Rotayı yazar tarafıma çevirelim….Tayfun Bayındır müdür olduktan sonra, bana bir köşe verdi ve yazarlık apoletini taktı. O köşede tek satır, hakaret bulamazsınız… Kişisel eleştirilerimi yaparken, ağacı kökünden sökmem, belden aşağı vurmam, yapıcı cümlelere yer veririm… Öyle kalkıp da birilerinin siparişiyle yazı yazmam… O köşe benim onurum, gururum, namusumdur… Oraya kimseyi ortak etmem! Haaa beğenmeyen de olabilir, buna saygı duyarım..
Şimdi, hâlâ şaşkınlığını ve de üzüntüsünü üzerimden atamadığım, uçaktaki olayla ilgili benim penceremden görünenleri merak ediyorsunuzdur…
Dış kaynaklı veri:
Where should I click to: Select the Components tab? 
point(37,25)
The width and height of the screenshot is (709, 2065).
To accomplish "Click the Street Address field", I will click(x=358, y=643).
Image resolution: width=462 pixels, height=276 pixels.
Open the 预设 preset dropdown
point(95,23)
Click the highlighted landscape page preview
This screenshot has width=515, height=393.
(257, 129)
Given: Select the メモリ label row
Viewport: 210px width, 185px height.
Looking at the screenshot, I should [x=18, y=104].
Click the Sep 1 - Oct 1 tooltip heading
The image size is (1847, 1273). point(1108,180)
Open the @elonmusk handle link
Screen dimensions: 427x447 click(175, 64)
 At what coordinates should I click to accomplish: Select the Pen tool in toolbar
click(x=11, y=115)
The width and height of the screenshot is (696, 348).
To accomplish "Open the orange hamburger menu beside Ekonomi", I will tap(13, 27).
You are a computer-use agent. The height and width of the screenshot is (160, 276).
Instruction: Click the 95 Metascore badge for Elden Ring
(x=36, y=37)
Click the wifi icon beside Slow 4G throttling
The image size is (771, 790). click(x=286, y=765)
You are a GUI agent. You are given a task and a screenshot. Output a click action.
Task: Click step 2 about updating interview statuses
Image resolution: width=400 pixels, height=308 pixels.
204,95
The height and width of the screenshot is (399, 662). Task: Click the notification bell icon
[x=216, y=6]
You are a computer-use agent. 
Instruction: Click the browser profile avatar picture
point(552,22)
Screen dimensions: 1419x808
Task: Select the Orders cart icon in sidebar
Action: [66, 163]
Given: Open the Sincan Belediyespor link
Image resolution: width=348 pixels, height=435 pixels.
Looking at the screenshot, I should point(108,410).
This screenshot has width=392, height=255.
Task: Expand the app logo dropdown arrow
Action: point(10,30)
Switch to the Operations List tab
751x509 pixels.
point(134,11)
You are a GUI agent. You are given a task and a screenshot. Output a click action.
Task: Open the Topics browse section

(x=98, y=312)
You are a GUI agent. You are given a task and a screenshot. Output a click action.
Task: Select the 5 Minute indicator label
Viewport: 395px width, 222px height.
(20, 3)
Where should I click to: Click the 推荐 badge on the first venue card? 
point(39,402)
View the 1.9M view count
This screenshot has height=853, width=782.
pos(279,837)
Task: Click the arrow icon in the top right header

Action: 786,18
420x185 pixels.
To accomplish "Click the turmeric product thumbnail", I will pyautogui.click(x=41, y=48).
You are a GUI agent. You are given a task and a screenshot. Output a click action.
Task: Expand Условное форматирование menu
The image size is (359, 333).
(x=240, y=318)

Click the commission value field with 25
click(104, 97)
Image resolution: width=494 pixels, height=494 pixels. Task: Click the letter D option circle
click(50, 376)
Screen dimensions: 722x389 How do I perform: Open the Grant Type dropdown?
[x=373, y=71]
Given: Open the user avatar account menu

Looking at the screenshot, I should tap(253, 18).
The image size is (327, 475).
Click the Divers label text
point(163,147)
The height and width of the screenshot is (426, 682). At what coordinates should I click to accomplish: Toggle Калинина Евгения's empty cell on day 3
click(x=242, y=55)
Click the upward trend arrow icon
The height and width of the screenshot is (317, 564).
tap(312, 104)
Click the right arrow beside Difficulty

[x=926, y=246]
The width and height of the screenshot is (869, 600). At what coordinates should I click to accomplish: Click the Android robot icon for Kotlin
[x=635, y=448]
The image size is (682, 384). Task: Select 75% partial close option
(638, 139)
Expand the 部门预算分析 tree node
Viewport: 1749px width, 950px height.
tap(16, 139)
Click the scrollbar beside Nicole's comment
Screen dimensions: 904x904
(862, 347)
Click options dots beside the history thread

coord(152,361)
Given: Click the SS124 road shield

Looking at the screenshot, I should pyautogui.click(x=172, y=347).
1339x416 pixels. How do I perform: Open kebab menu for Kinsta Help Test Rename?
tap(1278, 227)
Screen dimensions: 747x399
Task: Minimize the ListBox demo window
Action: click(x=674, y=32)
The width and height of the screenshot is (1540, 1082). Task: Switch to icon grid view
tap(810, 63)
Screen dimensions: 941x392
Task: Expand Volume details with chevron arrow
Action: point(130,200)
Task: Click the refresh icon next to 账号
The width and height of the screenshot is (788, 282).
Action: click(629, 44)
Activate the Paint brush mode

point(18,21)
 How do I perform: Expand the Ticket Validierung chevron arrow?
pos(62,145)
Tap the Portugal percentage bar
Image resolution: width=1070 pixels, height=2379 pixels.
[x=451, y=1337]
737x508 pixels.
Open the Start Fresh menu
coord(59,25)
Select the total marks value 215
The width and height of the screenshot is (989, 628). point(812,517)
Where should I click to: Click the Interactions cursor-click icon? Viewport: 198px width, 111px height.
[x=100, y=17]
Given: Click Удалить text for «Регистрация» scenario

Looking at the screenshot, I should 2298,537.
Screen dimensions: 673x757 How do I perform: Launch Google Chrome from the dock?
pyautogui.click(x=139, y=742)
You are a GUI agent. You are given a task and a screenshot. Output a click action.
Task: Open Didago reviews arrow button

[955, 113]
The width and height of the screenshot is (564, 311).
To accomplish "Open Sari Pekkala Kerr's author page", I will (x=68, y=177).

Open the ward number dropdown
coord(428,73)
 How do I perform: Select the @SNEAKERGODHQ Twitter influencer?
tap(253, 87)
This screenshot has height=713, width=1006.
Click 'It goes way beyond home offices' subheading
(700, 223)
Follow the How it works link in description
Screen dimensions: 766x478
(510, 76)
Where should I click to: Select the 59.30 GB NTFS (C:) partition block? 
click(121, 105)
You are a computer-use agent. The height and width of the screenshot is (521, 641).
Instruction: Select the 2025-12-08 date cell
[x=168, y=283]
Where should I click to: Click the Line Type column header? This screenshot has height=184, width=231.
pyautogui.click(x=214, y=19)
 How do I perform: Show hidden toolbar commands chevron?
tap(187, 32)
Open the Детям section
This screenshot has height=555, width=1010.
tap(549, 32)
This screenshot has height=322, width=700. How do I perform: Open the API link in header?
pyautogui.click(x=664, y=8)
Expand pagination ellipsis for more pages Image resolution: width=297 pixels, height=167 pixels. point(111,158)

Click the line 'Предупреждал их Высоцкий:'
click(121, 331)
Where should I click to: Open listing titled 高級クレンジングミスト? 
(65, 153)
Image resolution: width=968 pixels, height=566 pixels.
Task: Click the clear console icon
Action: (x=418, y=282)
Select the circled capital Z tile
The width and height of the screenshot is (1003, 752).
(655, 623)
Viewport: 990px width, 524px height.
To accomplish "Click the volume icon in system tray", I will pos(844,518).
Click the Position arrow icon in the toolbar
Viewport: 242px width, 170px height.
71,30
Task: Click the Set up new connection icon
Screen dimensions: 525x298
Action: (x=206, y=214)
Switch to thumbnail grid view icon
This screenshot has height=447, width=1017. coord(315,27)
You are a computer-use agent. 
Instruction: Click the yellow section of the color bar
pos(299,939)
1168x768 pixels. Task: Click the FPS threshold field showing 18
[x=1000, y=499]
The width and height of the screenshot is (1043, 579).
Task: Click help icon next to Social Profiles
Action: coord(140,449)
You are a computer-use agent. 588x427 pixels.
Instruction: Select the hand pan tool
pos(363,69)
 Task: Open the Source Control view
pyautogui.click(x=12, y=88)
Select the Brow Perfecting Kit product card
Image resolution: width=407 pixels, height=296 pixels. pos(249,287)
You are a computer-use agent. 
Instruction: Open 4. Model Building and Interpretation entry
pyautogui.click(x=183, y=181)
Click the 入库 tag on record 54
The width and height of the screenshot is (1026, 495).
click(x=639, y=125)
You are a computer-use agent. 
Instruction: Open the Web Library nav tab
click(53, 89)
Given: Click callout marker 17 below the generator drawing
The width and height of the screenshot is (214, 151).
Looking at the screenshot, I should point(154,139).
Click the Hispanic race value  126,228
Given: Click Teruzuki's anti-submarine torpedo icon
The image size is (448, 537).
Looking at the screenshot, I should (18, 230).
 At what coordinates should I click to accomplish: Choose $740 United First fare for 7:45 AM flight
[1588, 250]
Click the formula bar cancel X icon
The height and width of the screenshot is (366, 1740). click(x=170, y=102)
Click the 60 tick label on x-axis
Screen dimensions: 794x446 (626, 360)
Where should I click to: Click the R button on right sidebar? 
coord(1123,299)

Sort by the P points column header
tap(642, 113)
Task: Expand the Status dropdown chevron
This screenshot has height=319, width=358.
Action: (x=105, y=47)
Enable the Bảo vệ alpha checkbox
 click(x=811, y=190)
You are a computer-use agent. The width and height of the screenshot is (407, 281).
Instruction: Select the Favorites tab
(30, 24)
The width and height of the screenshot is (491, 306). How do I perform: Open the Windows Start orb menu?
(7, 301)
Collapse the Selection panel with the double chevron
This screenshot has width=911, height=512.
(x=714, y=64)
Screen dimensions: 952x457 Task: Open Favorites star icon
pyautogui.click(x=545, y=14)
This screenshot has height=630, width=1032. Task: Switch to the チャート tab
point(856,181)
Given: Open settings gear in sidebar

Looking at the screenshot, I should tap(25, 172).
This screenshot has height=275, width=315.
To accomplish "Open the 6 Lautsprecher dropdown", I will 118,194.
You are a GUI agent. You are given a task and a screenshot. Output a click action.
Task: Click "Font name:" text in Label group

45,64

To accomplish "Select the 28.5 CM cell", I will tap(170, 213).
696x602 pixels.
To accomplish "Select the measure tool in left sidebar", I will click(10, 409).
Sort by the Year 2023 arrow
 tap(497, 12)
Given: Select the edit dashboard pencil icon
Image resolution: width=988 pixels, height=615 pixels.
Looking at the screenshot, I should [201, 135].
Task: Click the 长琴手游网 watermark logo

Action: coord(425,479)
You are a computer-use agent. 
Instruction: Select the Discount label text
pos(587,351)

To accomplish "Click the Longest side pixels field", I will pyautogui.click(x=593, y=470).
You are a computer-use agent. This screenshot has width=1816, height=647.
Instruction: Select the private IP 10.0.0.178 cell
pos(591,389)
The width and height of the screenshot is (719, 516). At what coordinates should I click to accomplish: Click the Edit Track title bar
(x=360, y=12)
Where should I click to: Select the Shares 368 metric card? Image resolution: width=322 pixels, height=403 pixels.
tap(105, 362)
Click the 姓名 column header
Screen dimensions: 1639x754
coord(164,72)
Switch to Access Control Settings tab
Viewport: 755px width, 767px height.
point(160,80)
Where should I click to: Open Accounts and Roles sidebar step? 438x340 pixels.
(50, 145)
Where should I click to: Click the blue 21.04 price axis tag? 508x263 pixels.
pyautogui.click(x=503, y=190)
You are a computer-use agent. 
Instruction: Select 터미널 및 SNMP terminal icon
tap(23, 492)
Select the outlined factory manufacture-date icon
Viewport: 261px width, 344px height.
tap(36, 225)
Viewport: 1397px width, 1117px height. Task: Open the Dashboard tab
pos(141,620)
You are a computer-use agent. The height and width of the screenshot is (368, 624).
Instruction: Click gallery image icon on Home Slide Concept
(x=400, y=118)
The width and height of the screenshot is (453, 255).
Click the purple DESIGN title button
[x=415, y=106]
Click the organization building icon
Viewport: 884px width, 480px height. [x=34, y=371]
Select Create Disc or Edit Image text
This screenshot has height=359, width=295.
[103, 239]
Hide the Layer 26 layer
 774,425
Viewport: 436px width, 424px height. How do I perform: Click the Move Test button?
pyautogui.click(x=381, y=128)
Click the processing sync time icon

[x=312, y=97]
Tarifsiz kederler içindeyim… Çünkü nereden bakarsak bakalım, bunların hiçbirini hak etmedim… Suskun ve de tepkisiz kalmam, hiç kimseyi haklı çıkarmaz. Bana yöneltilen suçlamaların doğru olduğunu kimse iddia edemez…
Maalesef bu yaştan sonra öğreneceklerim bitmemiş! Para ve şöhretin insanı adam etmeyeceğini biliyordum ama insanlıktan çıkaracağını yeni öğrendim.